Fontaine Wallace, plus douce sera la chute
Le Projet est le deuxième album de Fontaine Wallace, formation parisienne composée de Nicolas Falez, au texte, au chant et à la guitare, Cécile Béguery à la basse, Ludovic Morillon à la batterie et Fabrice de Battista aux claviers. Dix chansons pop-rock, au rythme parfois tranchant, parfois planant, au ton toujours mélancolique.
La première écoute déconcerte quelque peu. C’est que la voix traînante du chanteur peut passablement énerver, tandis que les paroles, dopées au minimalisme, peuvent laisser perplexe sur le propos, donnant à l’auditeur la fâcheuse impression qu’il lui incombe de boucher les trous et qu’encore une fois, la poésie a bon dos. « Avons-nous réellement besoin d’un deuxième Jean-Louis Murat ? », serait-on tenté de se demander…
Et puis, parce que la musique nous a chopé malgré tout, on y revient, on prend le temps d’une découverte approfondie et posée, on mesure combien les textes sont en réalité parfaits dans leur concision, allant directement à l’os, et on tombe peu à peu en amour. C’est cela, Le Projet : une œuvre tout en séduction secrète et en tranquille apprivoisement.
La chanson-titre ouvre l’album et donne le la : « Ce que j’ai fait de plus beau, c’était l’inutile », nous confesse le narrateur. « Quand je tombe, c’est sans aucun style », ajoute-t-il. Alors, plutôt que de se lamenter sur ce constat d’échec, autant en faire une force : « Le projet, c’est que tout reste en désordre ! ». Intimité partagée, humour distancié et paroles claquantes proches du slogan, tels sont les ingrédients que l’on retrouvera tout au long de l’opus.

§ **Travail demandé**
1. Nommez tous les membres de Fontaine Wallace cités dans la critique de l'album.
2. Recopiez le passage de la critique allant de « Fontaine Wallace, plus » jusqu'à « ton toujours mélancolique. », en substituant « lyonnaise » à « parisienne ».
Le matériel joint n'est pas nécessaire ici.

§ **Données affichées**
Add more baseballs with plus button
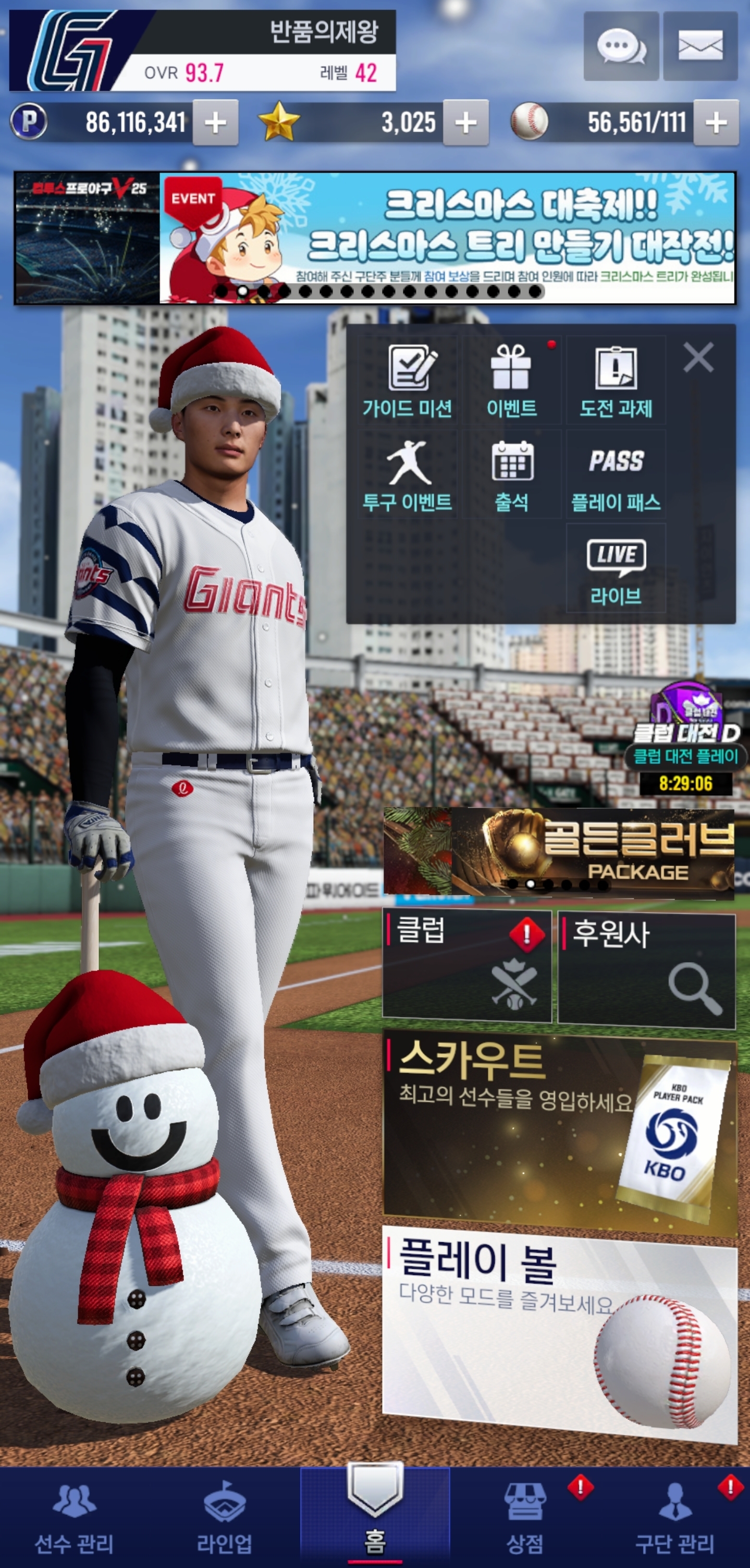Screen dimensions: 750x1568 tap(716, 123)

§ **Corrigés**
1. Nicolas Falez, Cécile Béguery, Ludovic Morillon, Fabrice de Battista

2.
Fontaine Wallace, plus douce sera la chute
Le Projet est le deuxième album de Fontaine Wallace, formation lyonnaise composée de Nicolas Falez, au texte, au chant et à la guitare, Cécile Béguery à la basse, Ludovic Morillon à la batterie et Fabrice de Battista aux claviers. Dix chansons pop-rock, au rythme parfois tranchant, parfois planant, au ton toujours mélancolique.